The Weinstein Company has been trying to avoid bankruptcy since last October, when reports by The New York Times and The New Yorker revealed decades of sexual harassment allegations against Harvey Weinstein.
The company was nearing a deal to sell itself to an investor group for about $275 million, plus the assumption of $225 million in debt, informed officials told The New York Times.
The investor group, led by Maria Contreras-Sweet, who is best known for running the Small Business Administration under former President Barack Obama, has also publicly said it would create a multimillion-dollar settlement fund (in addition to insurance that is already in place) for women who have accused Harvey Weinstein of abuse.
Under the deal, the officials said, Robert Weinstein, who has run the studio’s commercially oriented Dimension Films label, would leave the studio.
Robert had frantically tried to keep control of the company following his brother’s firing in October.
The brothers, who jointly own about 42 per cent of the Weinstein Company, would receive no cash from the proposed sale, according to the officials.
Other equity holders, including the advertising giant WPP Group, may also be wiped out.

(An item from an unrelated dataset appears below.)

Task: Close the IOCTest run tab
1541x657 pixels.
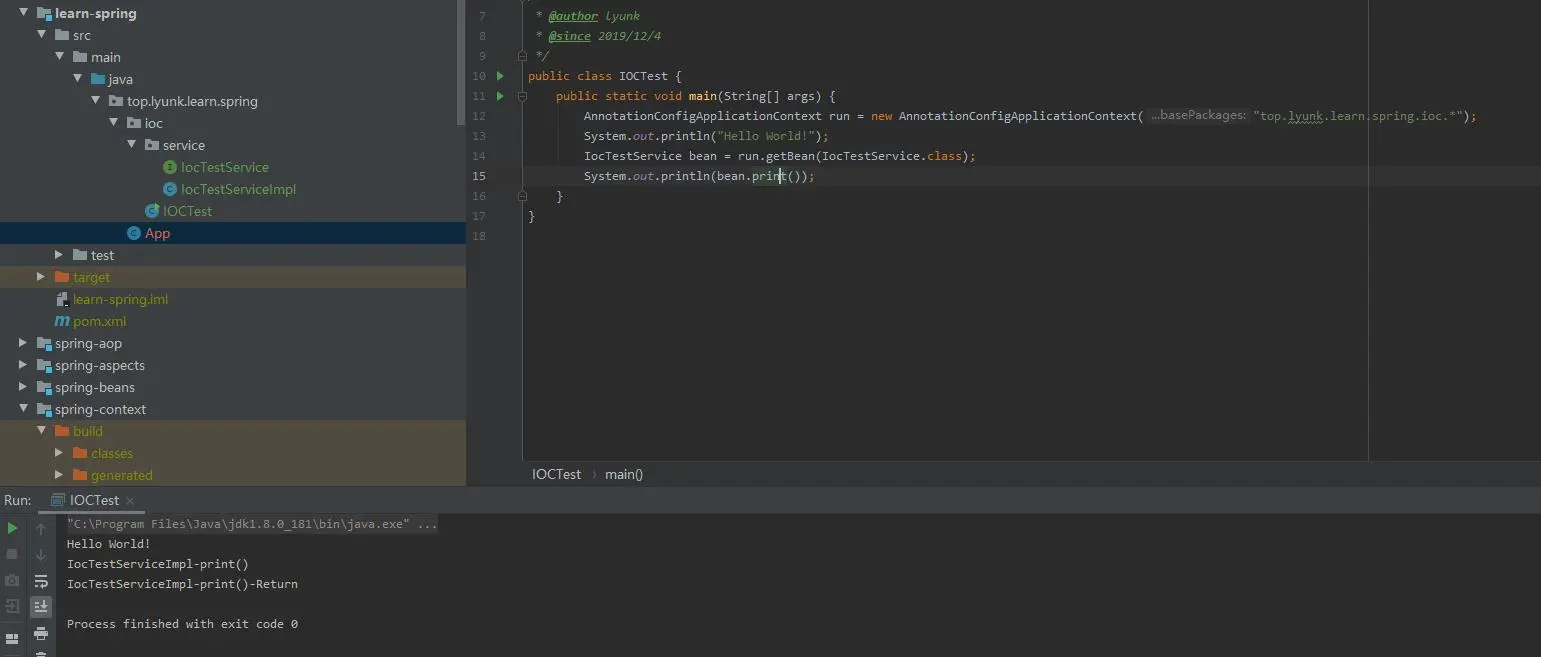Action: point(130,500)
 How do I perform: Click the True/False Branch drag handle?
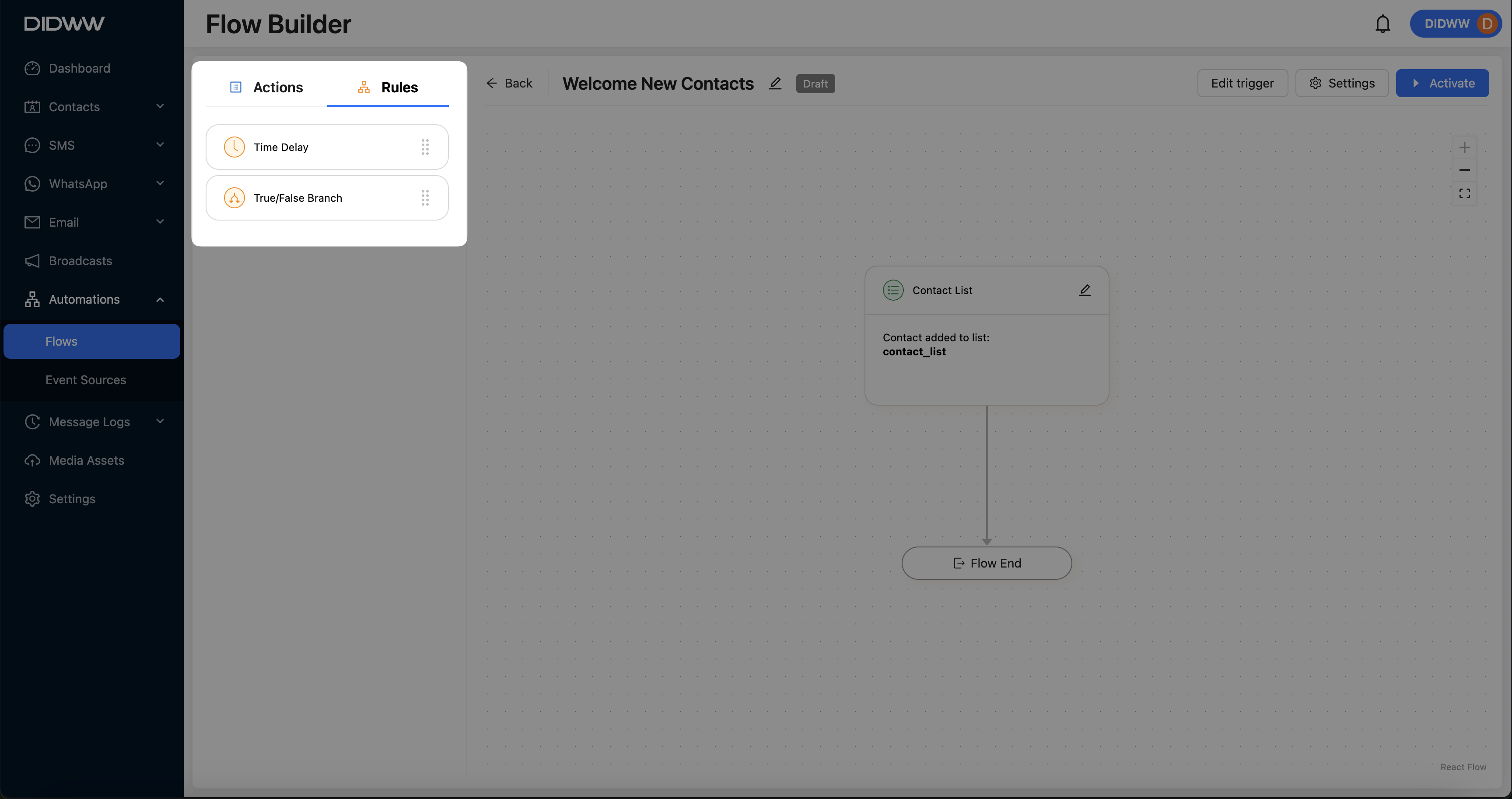tap(425, 198)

Meanwhile, the lawsuit, which refers to Harvey Weinstein by his initials, has said that the company’s management and board of directors “were repeatedly presented with credible evidence of HW’s sexual harassment” of company employees and interns “and his use of corporate employees and resources to facilitate sexual activity with third parties”, reports The New York Times.
It added that, by guaranteeing the silence of victims and other employees through nondisclosure agreements, the company enabled Harvey Weinstein’s “unlawful conduct to continue far beyond the date when, through reasonable diligence, it should have been stopped”.
The lawsuit could result in fines against the company and the Weinstein brothers, and it calls for the defendants to pay restitution and damages to the victims.